John recalls an episode in Paris when La Chicot reacted strongly to the accidental death of a sailor from her home town, and suspects that she may have been married to him. He travels to France with his lawyer, Mr. Sampson, and finds evidence that La Chicot was indeed married to the sailor, meaning that John's marriage to her was never legal and therefore that the terms of the will were fulfilled.

On their return to England, John is arrested for murder, but is exonerated thanks to the acuity of his lawyer and the testimony of Mrs. Evitt, the landlady of the Chicots and Desrolles, who discovered grey hair in the victim's fist and a bloody gown in Desrolles's closet.

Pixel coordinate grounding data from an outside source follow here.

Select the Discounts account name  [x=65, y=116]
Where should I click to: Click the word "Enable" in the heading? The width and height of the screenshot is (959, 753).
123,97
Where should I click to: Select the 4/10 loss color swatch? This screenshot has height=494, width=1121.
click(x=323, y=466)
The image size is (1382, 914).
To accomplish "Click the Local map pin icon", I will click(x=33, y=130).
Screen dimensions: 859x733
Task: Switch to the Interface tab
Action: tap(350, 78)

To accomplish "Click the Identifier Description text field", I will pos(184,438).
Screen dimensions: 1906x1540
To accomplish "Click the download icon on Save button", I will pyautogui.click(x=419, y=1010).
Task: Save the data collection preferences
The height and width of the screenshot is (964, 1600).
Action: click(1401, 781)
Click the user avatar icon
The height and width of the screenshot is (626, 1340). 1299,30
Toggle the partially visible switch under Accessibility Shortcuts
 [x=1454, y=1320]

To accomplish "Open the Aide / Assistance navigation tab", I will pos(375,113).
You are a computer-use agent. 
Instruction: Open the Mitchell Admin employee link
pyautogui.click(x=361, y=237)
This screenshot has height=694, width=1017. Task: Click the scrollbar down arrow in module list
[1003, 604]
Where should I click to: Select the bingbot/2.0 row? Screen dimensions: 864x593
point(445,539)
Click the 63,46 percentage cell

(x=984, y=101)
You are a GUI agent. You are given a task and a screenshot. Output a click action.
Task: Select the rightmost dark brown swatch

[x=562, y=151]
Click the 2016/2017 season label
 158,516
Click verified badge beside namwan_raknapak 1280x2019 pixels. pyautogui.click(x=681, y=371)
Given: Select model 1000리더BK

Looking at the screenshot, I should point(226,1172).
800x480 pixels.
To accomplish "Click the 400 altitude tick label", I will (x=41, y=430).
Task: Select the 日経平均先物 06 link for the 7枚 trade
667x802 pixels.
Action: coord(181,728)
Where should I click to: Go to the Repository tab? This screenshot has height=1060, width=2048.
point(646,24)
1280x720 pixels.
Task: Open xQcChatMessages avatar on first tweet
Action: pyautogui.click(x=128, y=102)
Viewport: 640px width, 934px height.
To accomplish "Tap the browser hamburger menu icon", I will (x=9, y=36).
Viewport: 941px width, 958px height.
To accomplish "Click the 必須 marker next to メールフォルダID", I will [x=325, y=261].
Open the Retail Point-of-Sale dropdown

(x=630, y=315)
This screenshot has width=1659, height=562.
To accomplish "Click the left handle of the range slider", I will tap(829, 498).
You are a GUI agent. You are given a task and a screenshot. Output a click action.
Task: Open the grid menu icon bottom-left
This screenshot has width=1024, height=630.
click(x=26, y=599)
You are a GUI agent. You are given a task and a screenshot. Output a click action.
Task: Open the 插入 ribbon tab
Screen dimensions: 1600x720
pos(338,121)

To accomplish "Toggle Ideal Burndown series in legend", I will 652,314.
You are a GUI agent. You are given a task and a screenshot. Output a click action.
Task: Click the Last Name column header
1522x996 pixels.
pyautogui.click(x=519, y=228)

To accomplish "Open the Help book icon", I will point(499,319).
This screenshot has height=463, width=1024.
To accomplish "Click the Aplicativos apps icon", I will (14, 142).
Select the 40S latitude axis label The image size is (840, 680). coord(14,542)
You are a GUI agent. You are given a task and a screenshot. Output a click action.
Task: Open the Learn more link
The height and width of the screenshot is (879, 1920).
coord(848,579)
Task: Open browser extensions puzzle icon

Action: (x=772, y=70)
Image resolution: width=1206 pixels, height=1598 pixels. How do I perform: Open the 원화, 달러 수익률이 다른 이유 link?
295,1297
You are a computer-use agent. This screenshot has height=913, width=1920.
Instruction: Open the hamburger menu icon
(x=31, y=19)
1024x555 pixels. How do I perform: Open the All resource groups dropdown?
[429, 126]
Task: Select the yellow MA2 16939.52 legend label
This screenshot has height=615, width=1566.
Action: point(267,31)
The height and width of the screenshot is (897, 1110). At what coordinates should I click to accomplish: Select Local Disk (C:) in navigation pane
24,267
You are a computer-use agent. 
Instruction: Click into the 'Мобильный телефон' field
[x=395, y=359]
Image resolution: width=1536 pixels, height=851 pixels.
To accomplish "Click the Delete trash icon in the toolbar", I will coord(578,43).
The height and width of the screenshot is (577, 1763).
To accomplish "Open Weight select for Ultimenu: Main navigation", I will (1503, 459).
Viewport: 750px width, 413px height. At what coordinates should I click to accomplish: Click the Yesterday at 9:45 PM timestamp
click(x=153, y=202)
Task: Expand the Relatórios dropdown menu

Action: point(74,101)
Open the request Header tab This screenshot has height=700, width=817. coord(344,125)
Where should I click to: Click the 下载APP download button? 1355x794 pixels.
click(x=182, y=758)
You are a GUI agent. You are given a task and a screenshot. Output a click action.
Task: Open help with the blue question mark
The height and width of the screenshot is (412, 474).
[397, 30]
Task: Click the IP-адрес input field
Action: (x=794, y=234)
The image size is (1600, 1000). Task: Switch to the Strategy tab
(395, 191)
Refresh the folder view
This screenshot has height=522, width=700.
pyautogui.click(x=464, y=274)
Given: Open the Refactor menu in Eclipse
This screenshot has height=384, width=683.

John thus secures his freedom and control of his estate, while Desrolles is tracked down in Paris and killed in a fight with the police.

==Characters==
- John Treverton, also known as Jack Chicot: a former army officer who lived a bohemian life as an artist in Paris and London before being bequeathed an estate by his uncle Jasper. He is illegitimately married to Zaïre Chicot before her murder. The novel revolves around his dual identity and the difficulties of extricating himself from his old life.
- Laura Malcolm: a beautiful but serious woman adopted by Jasper Treverton as a child after the death of her parents. She marries John despite his mysterious past.
- Celia Clare: Laura's best friend, the vivacious but superficial vicar's daughter.
- Edward Clare: Celia's brother, a lazy, vain failure of a poet who becomes viciously jealous of John.
- Zaïre Chicot, called La Chicot: a dancer, originally from Auray. She marries John/Jack in Paris but their relationship quickly sours.
- Mr. Desrolles, a.k.a. Stephen Malcolm and Colonel Mansfield, real name Captain Desmond: a scoundrel and drunkard who murders La Chicot and blackmails Laura by posing as her deceased father.
- George Gerard: a poor but hardworking surgeon who falls in love with both La Chicot and Celia. He initially suspects John Treverton of being the murderer but eventually helps to exonerate him.
- Thomas Sampson: the Trevertons' lawyer and one of the trustees of the Treverton estate. He accompanies John on his exculpatory mission to France, despite not speaking French.
- Theodore Clare: the vicar of Hazlehurst and the other trustee of the estate. He is Edward and Celia's father.
- Mrs. Evitt: the landlady of the Chicots and Desrolles residence near Leicester Square, London. Her testimony helps prove Desrolles is the murderer.

==Background==
Braddon began writing The Cloven Foot in April 1878, only two days after finishing her previous novel, Vixen.

==Reception==
Contemporary reviews were generally positive, noting Braddon's skill in carefully weaving together a complicated plot of double identity and legal minutiae. The Glasgow Herald noted that the character of Edward Clare was sketched with a particular "skill and truthfulness of delineation." A lengthy review in The Observer compares the author to an "accomplished equestrian who not only rides several horses abreast, but as he guides them with one hand, keeps up with the other half-a-dozen glittering balls," but sarcastically notes that in the resolution of one bigamy plot by another, "apparently the only cure for bigamy is a homeopathic one."

==Analysis==
The Cloven Foot has been identified as part of an 1870s trend in sensational novels towards middle-class criminals and "white-collar" crime such as fraud, in the midst of broadening property rights for married women. In this novel, the protagonist's embroilment in a scheme to fraudulently satisfy the terms of an eccentric will is as significant as the traditional "sensational" themes of bigamy and murder. Although John knowingly intended to commit fraud, he is saved by the legal system, unlike Desrolles, who committed the lower-class crime of murder.

==Adaptations==
The Cloven Foot was adapted into an 1890 stage play by Frederick Mouillot, which reduces the character of the La Chicot (played by the same actress as Laura Malcolm) to a single act.